** Material for the task **
--------------------------------------------------

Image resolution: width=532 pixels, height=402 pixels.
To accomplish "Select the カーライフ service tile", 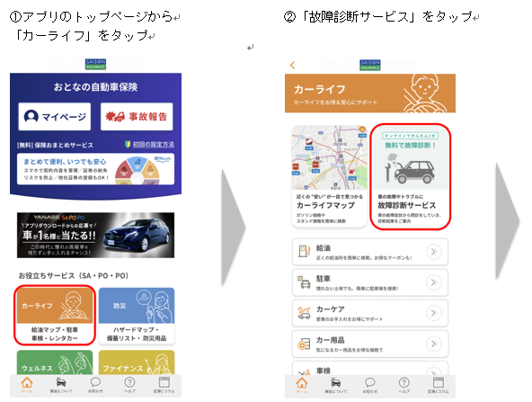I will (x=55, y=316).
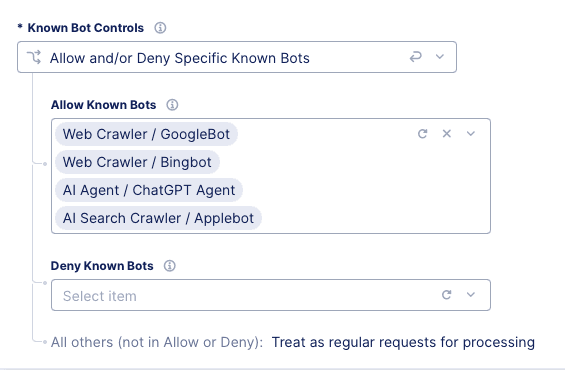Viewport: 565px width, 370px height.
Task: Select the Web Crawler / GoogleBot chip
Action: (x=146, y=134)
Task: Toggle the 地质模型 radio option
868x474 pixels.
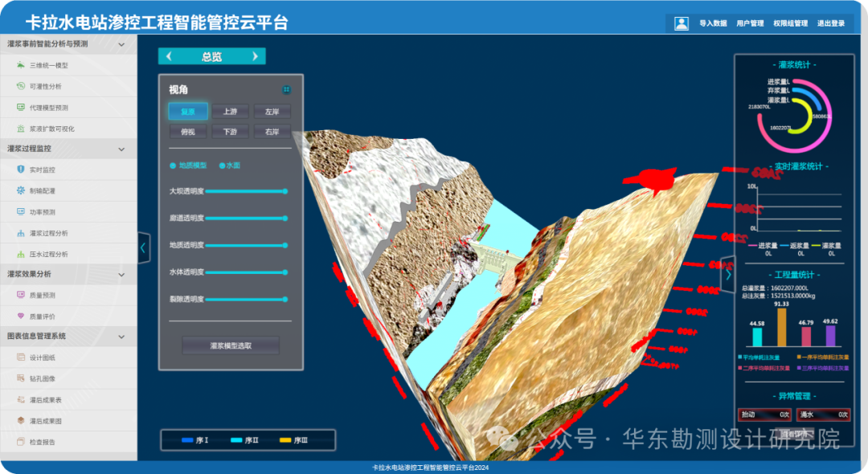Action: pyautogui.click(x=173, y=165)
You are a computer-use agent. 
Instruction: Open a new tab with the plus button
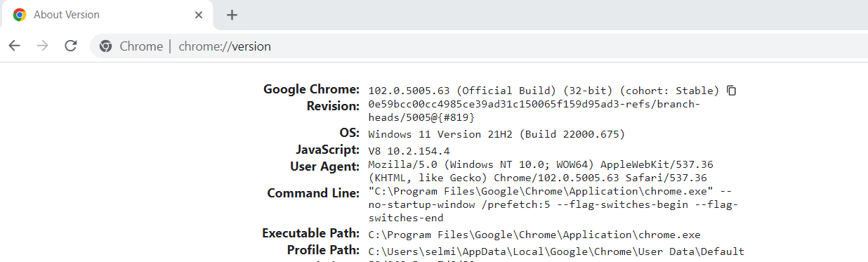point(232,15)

--------------------------------------------------

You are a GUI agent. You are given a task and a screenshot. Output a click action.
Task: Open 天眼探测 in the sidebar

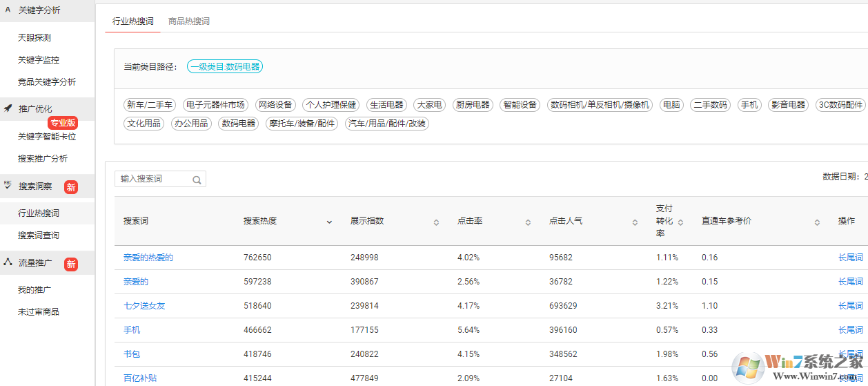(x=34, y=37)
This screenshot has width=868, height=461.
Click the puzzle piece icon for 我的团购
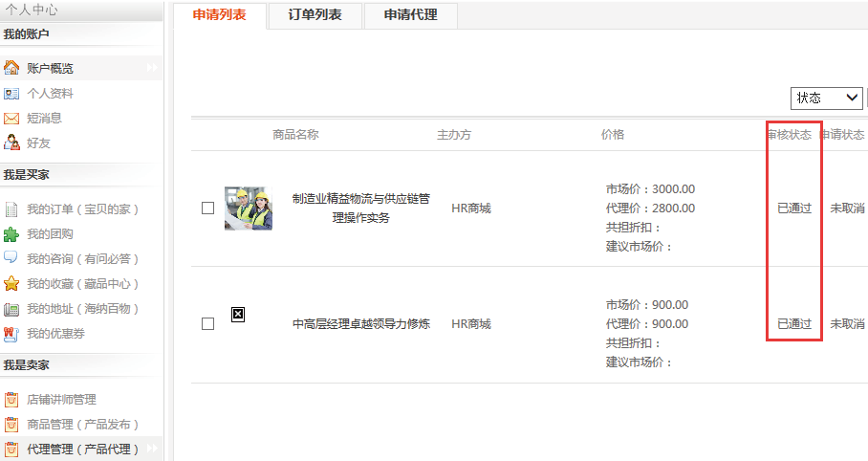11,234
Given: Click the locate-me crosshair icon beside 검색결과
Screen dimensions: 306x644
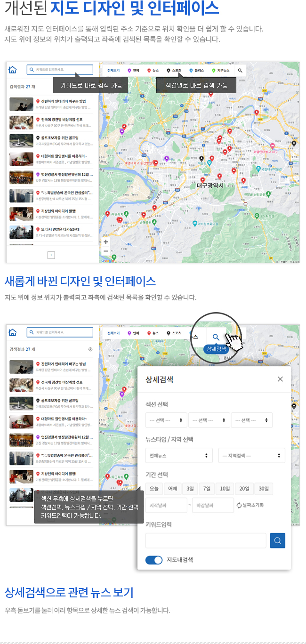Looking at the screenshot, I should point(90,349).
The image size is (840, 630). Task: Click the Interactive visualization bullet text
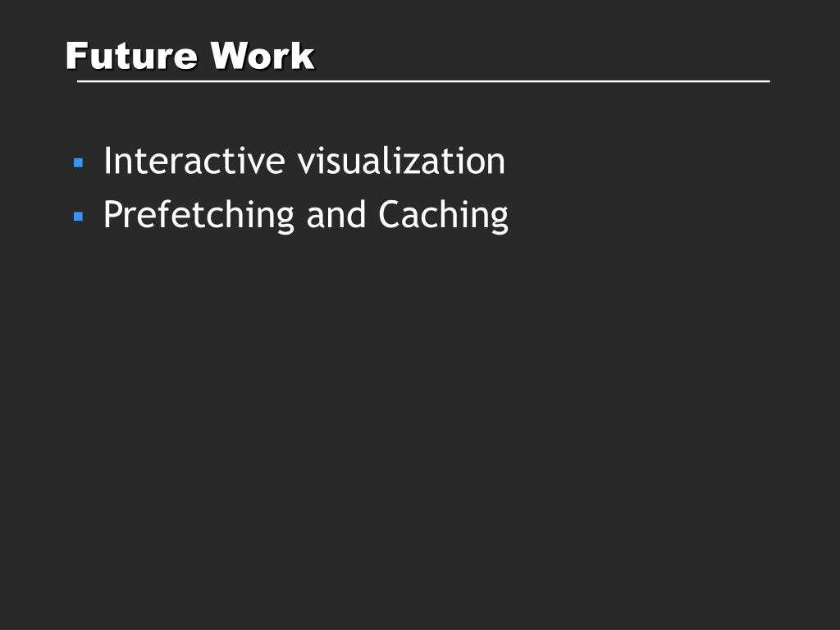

--------------------------------------------------

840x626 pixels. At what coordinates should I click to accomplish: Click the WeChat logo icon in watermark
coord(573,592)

--------------------------------------------------

** Exercise description **
Lines above with the word "agent" should be counted, and the reply is that count alone.

** Your response **
2